DRAGGING OUT AFGHANISTAN January 12, 2012Posted by wmmbb in CENTRAL ASIA, Human Rights, Terrorism Issues.
At some point the US, and its satraps, will be asked to leave Afghanistan, and the question then will be whether it can be managed better than Iraq.
The consequences when the troops and the drones finally, following the pattern of imperial domination, will be the same as in Iraq – some combination of a dictatorship and a bloodbath. Just as well the people of Afghanistan are “unpeople”, otherwise their suffering would be unbearable for the rest of us. It seems that the Pentagon is neither for the indignity of leaving or accountability. As the costs of occupation escalate, there is a question as to whether President Karzai has the leverage to hasten its end before the planned pseudo-exit in 2014.
So as the end approaches, it is interesting that Karzai has chosen to request that the notorious Bagram Prison be handed over now that talks with the Taliban have been have been facilitated by their opening an office in Qatar.
Eltaf Najafizada reported in Bloomsberg:
Afghan President Hamid Karzai ordered the transfer of the U.S.-run Bagram prison to his government’s control within a month, citing human rights violations.
Karzai decided the transfer should be made after hearing a report on the prison from the Constitutional Oversight Commission that “details many cases of violations of the Afghan Constitution and other applicable laws of the country, the relevant international conventions and human rights,” the president’s office said yesterday in a statement.
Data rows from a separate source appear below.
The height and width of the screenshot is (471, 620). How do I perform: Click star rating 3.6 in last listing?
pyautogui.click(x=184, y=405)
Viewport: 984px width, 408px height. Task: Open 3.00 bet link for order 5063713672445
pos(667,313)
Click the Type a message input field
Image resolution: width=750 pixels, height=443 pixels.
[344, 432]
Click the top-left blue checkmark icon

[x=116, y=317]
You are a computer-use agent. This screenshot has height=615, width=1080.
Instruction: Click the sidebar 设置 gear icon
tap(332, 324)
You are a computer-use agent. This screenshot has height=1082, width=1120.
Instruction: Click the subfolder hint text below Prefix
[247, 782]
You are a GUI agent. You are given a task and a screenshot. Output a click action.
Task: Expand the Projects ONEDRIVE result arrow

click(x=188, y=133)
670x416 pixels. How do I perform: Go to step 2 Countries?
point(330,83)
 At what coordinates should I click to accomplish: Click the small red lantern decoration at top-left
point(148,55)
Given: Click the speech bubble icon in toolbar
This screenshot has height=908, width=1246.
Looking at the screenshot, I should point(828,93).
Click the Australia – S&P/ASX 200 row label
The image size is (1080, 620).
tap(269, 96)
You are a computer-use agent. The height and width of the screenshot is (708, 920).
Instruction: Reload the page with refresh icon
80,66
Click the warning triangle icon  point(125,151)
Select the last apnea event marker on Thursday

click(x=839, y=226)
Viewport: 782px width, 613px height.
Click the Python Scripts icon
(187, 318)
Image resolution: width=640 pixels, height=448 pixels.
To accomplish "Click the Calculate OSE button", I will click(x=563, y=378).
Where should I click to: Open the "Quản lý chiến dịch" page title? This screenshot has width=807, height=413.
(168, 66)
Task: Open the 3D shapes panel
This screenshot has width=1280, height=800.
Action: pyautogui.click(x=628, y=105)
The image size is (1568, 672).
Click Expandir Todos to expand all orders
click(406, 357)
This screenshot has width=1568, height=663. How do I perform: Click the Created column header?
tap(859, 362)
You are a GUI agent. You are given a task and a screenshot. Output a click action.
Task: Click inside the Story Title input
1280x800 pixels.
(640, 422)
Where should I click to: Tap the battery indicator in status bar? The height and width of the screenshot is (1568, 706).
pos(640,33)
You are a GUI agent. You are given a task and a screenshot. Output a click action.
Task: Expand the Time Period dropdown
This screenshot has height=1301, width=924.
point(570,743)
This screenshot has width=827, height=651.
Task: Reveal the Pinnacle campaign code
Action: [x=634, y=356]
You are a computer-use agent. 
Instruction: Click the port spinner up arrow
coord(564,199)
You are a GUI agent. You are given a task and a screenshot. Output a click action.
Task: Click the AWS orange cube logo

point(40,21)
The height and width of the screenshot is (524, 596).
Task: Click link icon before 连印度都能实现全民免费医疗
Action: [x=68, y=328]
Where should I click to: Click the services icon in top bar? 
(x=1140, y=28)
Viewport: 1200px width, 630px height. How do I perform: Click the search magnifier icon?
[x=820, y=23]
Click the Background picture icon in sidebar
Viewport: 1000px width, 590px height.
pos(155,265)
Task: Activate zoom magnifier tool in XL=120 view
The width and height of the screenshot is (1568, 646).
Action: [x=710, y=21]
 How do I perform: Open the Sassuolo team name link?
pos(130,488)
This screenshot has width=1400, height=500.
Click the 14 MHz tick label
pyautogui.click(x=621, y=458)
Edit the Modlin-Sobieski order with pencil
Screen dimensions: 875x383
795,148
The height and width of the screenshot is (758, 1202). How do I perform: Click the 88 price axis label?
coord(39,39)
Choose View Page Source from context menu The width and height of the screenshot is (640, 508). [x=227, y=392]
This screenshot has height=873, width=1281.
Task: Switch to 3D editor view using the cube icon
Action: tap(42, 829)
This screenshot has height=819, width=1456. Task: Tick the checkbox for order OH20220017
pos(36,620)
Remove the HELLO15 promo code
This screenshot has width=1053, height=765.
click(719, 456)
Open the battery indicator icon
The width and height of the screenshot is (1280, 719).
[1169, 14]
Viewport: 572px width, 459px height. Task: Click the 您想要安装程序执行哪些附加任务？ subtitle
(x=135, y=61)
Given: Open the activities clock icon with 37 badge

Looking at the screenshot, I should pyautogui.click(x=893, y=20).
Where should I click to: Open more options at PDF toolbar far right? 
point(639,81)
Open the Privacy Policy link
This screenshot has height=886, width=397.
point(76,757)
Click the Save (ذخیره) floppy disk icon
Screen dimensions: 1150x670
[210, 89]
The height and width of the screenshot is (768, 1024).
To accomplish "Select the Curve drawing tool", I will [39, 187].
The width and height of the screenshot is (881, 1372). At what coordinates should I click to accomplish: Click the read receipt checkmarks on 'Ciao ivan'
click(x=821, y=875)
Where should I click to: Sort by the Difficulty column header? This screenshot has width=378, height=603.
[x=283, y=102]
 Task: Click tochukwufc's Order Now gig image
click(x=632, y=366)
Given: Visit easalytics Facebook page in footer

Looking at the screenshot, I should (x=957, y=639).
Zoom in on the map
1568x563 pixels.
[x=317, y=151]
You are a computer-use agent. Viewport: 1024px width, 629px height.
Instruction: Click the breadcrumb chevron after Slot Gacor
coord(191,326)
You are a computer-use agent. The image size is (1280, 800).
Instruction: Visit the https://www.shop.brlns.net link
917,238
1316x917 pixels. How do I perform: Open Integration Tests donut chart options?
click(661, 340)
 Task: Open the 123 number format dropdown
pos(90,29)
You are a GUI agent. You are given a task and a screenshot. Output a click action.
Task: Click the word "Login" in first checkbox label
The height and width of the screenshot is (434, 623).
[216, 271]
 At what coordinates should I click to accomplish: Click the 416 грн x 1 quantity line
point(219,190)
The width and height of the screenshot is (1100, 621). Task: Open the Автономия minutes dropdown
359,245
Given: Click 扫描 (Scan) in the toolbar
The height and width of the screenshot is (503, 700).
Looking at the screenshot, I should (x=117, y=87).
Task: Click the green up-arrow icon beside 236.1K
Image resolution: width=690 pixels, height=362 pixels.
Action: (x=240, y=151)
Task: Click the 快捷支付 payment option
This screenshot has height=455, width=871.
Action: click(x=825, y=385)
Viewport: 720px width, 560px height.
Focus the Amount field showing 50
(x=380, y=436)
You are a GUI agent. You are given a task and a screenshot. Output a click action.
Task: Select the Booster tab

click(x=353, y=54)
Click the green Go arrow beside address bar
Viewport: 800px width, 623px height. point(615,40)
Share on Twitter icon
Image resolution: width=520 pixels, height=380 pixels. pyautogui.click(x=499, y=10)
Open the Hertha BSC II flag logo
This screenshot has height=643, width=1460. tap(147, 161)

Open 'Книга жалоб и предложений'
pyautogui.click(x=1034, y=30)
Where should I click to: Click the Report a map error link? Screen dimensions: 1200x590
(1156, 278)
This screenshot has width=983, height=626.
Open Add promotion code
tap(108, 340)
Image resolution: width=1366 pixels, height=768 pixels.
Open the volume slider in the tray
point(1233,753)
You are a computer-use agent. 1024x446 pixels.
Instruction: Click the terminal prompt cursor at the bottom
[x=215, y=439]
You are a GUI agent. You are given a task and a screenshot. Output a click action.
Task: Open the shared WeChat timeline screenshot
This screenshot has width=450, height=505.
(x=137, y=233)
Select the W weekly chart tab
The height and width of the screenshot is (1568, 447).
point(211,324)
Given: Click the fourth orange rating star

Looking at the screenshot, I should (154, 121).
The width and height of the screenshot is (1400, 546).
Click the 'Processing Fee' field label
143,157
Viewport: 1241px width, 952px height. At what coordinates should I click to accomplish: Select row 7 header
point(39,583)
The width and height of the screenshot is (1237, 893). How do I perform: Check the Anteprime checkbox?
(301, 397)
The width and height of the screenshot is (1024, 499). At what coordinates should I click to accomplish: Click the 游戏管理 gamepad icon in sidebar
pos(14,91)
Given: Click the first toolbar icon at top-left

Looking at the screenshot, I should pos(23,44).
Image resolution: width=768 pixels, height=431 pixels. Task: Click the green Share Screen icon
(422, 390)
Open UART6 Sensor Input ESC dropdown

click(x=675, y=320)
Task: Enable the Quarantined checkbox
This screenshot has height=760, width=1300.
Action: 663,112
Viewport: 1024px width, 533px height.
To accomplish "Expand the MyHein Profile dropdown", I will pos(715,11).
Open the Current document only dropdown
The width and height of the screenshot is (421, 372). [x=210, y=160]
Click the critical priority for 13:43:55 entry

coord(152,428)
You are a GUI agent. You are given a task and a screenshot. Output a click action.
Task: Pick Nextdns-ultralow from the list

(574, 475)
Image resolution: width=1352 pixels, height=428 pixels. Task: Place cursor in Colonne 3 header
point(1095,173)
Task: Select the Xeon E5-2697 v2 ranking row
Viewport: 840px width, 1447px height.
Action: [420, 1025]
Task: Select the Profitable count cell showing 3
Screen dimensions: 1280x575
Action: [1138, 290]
The detention center is located in the Bagram Air Base, 30 miles (48 kilometers) north of the capital of Kabul. While the number of high-value prisoners isn’t known, human rights groups allege that detainees are kept in solitary confinement in windowless cells, and have been menaced and forced to strip naked, the Associated Press reported without naming the groups.
The U.S. plans to withdraw most of its 98,000 combat soldiers from Afghanistan by 2014 as it hands over operational control of the war against the Taliban and al-Qaeda to Afghan forces. Karzai has clashed with American officials over issues such as corruption and civilian casualties during the conflict.
There have been allegations with regard to President Karzai’s emotional stability, but even though his election was bogus – and nobody cared – he presumably is responding to some measure of public opinion with respect to night raids, drone attacks and now the violation of internationally recognized human rights. At least he has to foresee the post-American phase of Afghan history.
At Truthdig, William Pfaff comments:
Departure from Afghanistan on less than triumphal terms would stir an uproar at home among Republican Party patriots. Yet everyone, presumably excepting those patriots, knows what will happen sooner or later. The U.S. will be forced out, directly or indirectly, and Afghan politicians or military leaders will assume control of their country, with or without sponsorship or assistance from the Pakistan—or the Indian—intelligence services. All that is taking place now is futile. Why not take Karzai at his word, and leave?
Well, the Pentagon would not like that, since it prefers a triumphal exit to the rather embarrassing departure that has just taken place in Iraq. There—not to put too fine a point on it—the country is being abandoned in the hands of Shiite politicians and their Iranian allies. The U.S. was willing to stay on, but only on terms of an extra-territorial legal status, exempting Americans from all Iraqi control, to which the Iraqi parliament would not agree.
Second, Republican politicians in the United States do not want proud Americans being ordered out of what they consider petty client countries, whose role is to take orders, not issue them.
There is a strong aversion to irony here, but one wonders who President Karzai imagines himself to be.
Despite the dehumanized prisoners, as far as disclosed by the official video the Parwan Detention Facility seems to be a well appointed amenity:
Ken Dilanian and David S. Cloud reporting for The LA Times on the latest National Intelligence Estimate report that the war in Afghanistan is at a stalemate despite the surge of foreign military forces. The obvious thing is to negotiate a peace agreement to hopefully avoid the worst consequences of withdrawal and then leave as soon as possible.